The fight to legalize cannabis in Mexico

Politicians have been urging the approval of the regulation of marijuana.

Mexico City (CNN)When Javier Zaragoza wakes up in the morning, he rolls a blunt for breakfast. He repeats it four times a day.

For the past five years, he's been growing six marijuana plants for personal use at his home in Chimalhuacán, State of Mexico.
"It feels right because it's for personal use. I don't have to buy it from organized crime," he told CNN. "And somehow people no longer see you as a criminal."
    Soon, it may no longer be a crime. In April, Mexico's Senate is expected to approve a new law to legalize cannabis, two years after the country's Supreme Court ruled that it was unconstitutional to ban the drug.
      Mexican President Andres Manuel Lopez Obrador has already signaled his approval of the bill.
      Mexican President Andres Manuel Lopez Obrador has already signaled his approval of the bill.
      The legislation is expected to allow adults from the age of 18 up to smoke marijuana, grow as many as eight plants for personal use, and carry up to 28 grams of pot.
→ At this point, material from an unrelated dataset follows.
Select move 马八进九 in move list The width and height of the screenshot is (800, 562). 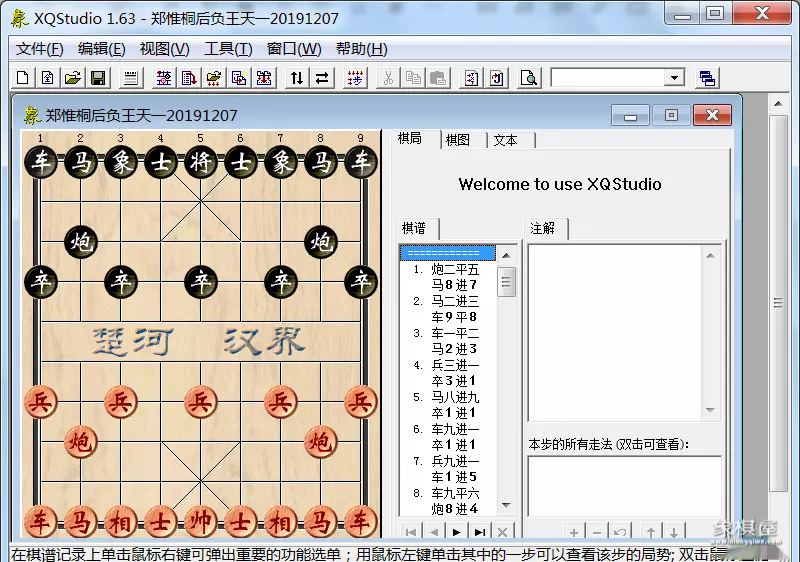[x=455, y=397]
It will also provide licenses to cultivate, research, and export cannabis.
      Zaragoza said that as soon as it becomes law, he will feel safer, "Sometimes I'm scared for the authorities, they can easily arrest me for these plants; this law would make me feel safer at home," he said.
      The General Health Law in Mexico currently allows people to carry up to five grams of cannabis, but carrying more can be cause for prosecution.